Nikolai Petrovich was born in 1893 in the city of Murom, Vladimir Province. His father, Pyotr Vasilievich Gundobin, was a hereditary honorary citizen of Murom. In the early 1900s, the family relocated to St. Petersburg.

Nikolai Gundobin was a graduate of the Institute of Civil Engineers. From 1920 to 1924, he also studied at the Petrograd State Free Art and Technical Workshops of the All-Russian Academy of Arts, where he attended the architectural department (the Higher Art and Technical Institute, formerly the Imperial Academy of Arts).

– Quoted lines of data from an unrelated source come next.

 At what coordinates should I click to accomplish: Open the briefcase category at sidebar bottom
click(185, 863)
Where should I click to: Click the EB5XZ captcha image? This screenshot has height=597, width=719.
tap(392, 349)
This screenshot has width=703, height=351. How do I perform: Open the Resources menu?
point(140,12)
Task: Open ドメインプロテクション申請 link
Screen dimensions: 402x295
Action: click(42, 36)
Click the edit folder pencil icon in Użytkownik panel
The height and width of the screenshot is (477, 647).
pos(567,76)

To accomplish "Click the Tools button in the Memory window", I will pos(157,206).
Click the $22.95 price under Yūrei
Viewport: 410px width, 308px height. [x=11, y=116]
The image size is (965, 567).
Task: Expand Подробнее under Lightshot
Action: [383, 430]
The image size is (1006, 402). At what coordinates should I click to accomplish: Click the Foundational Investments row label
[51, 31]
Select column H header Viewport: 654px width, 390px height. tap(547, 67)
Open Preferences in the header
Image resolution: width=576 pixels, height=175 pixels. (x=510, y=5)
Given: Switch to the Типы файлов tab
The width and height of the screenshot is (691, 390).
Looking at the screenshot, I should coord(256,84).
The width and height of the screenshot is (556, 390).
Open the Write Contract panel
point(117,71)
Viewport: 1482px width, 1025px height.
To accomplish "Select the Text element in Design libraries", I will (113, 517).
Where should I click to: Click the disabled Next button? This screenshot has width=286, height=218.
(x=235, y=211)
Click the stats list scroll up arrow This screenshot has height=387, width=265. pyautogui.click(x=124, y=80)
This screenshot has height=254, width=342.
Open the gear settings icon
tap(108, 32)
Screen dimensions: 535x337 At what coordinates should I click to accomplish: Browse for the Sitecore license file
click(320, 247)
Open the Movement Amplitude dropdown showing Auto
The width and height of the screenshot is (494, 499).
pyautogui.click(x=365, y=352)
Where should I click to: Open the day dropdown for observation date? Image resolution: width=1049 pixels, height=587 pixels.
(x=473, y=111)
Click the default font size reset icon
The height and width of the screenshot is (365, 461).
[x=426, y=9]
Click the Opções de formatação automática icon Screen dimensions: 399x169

During these years, Nikolai Petrovich participated in the design and construction of the Volkhov hydroelectric power plant as both an architect and civil engineer, working as part of a team led by Oscar Muntz. He also played a key role in the design and construction of four other hydroelectric power plants, including the DzoraHPP, which was considered unique for its time.

Gundobins treasured a family heirloom – a centuries-old icon depicting St. Nicholas the Wonderworker, which had belonged to his mother, Glafira Alekseevna. For many years, the icon was kept hidden away in a linen closet. One family story is particularly notable: when Glafira Alekseevna was pregnant, she dreamed of St. Nicholas.

Her vision was so vivid that Glafira Alekseevna took it as an omen. She named her son Nikolai and commissioned a protective icon of St. Nicholas the Wonderworker specifically for him. The icon was painted in 1893 in St. Petersburg by icon painter P. I. Brusnikin.

The descendants of Nikolay Gundobin believe that Nikolai Petrovich died in besieged Leningrad in 1942, yet the cross in the family plot at Smolensk Lutheran Cemetery in St. Petersburg displays the year of his death as 1945.

It is likely that Nikolay Petrovich Gundobin was evacuated from Leningrad, where he was later able to return. In March 1944, he participated in a Scientific and Technical Conference held in Gatchina. A transcript of his speech, which focused on the restoration of heritage in Pavlovsk and Pushkin, has even been preserved.